Below are the entries to work from; restate word for word the portion that opens with the line containing "The height and width of the screenshot is (659, 1035)." and closes with the line containing "Jump to the", keeping both.

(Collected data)

------------------------

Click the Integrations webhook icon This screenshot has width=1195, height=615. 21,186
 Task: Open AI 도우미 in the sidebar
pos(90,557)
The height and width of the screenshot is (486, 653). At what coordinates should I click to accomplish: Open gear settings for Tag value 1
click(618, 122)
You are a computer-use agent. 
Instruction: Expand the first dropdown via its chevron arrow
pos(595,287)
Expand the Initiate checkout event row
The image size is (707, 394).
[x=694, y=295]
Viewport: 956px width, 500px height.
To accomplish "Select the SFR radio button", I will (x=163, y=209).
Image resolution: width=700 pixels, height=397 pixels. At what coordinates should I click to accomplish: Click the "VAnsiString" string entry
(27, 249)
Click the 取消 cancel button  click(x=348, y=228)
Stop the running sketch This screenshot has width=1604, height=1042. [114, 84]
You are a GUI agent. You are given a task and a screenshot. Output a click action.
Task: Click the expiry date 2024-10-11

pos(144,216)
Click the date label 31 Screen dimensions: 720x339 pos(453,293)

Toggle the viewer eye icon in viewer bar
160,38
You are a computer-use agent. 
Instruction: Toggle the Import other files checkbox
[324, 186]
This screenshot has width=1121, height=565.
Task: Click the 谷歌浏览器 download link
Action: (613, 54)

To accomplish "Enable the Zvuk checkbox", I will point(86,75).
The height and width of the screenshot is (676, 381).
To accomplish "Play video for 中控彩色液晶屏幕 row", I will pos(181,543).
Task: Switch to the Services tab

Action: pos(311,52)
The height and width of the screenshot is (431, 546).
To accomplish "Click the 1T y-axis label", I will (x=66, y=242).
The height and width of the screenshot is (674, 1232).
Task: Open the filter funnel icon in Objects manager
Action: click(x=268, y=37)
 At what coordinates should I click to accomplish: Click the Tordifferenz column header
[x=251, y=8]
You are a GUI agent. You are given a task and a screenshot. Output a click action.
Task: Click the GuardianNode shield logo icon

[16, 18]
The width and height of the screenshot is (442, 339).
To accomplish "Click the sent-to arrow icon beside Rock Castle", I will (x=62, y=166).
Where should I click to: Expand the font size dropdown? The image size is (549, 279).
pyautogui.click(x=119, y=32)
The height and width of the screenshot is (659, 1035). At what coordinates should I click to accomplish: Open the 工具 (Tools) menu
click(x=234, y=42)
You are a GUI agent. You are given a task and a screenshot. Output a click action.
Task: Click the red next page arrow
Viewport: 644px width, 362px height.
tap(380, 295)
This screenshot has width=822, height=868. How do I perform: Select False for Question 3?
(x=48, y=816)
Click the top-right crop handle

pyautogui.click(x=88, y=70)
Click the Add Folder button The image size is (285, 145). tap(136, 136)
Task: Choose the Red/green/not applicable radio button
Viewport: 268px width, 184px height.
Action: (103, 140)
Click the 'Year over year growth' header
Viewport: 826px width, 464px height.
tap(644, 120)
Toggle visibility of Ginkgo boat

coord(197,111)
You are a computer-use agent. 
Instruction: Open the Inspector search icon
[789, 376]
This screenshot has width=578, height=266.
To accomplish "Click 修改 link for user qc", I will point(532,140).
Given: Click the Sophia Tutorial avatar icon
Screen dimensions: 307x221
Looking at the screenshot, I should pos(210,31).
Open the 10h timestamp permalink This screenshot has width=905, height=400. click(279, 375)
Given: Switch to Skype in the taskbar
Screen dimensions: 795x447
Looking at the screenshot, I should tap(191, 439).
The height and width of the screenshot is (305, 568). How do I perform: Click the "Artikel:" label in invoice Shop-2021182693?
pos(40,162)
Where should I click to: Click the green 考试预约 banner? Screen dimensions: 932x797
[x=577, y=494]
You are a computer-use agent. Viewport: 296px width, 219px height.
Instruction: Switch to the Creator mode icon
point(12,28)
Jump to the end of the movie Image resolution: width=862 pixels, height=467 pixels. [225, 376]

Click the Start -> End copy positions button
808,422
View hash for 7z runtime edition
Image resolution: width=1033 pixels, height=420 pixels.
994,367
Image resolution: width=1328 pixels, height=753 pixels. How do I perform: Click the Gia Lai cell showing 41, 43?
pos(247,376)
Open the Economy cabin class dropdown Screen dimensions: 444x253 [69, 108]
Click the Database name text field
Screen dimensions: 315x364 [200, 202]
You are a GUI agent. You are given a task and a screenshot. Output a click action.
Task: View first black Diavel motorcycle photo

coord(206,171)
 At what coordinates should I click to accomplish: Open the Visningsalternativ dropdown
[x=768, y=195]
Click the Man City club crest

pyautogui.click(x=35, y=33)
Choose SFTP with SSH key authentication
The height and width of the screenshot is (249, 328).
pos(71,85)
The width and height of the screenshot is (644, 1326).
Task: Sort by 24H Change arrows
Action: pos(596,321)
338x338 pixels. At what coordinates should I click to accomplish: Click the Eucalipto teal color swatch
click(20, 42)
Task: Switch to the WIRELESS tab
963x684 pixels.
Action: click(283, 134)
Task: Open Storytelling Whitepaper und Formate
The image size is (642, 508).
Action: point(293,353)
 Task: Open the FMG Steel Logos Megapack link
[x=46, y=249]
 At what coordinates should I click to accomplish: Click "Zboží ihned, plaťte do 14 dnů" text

------------------------

Solution:
The height and width of the screenshot is (659, 1035). At what coordinates should I click to accomplish: Open the 工具 (Tools) menu
click(x=234, y=42)
You are a GUI agent. You are given a task and a screenshot. Output a click action.
Task: Click the red next page arrow
Viewport: 644px width, 362px height.
tap(380, 295)
This screenshot has width=822, height=868. How do I perform: Select False for Question 3?
(x=48, y=816)
Click the top-right crop handle

pyautogui.click(x=88, y=70)
Click the Add Folder button The image size is (285, 145). tap(136, 136)
Task: Choose the Red/green/not applicable radio button
Viewport: 268px width, 184px height.
Action: (103, 140)
Click the 'Year over year growth' header
Viewport: 826px width, 464px height.
tap(644, 120)
Toggle visibility of Ginkgo boat

coord(197,111)
You are a computer-use agent. 
Instruction: Open the Inspector search icon
[789, 376]
This screenshot has width=578, height=266.
To accomplish "Click 修改 link for user qc", I will point(532,140).
Given: Click the Sophia Tutorial avatar icon
Screen dimensions: 307x221
Looking at the screenshot, I should pos(210,31).
Open the 10h timestamp permalink This screenshot has width=905, height=400. click(279, 375)
Given: Switch to Skype in the taskbar
Screen dimensions: 795x447
Looking at the screenshot, I should tap(191, 439).
The height and width of the screenshot is (305, 568). How do I perform: Click the "Artikel:" label in invoice Shop-2021182693?
pos(40,162)
Where should I click to: Click the green 考试预约 banner? Screen dimensions: 932x797
[x=577, y=494]
You are a computer-use agent. Viewport: 296px width, 219px height.
Instruction: Switch to the Creator mode icon
point(12,28)
Jump to the end of the movie Image resolution: width=862 pixels, height=467 pixels. [225, 376]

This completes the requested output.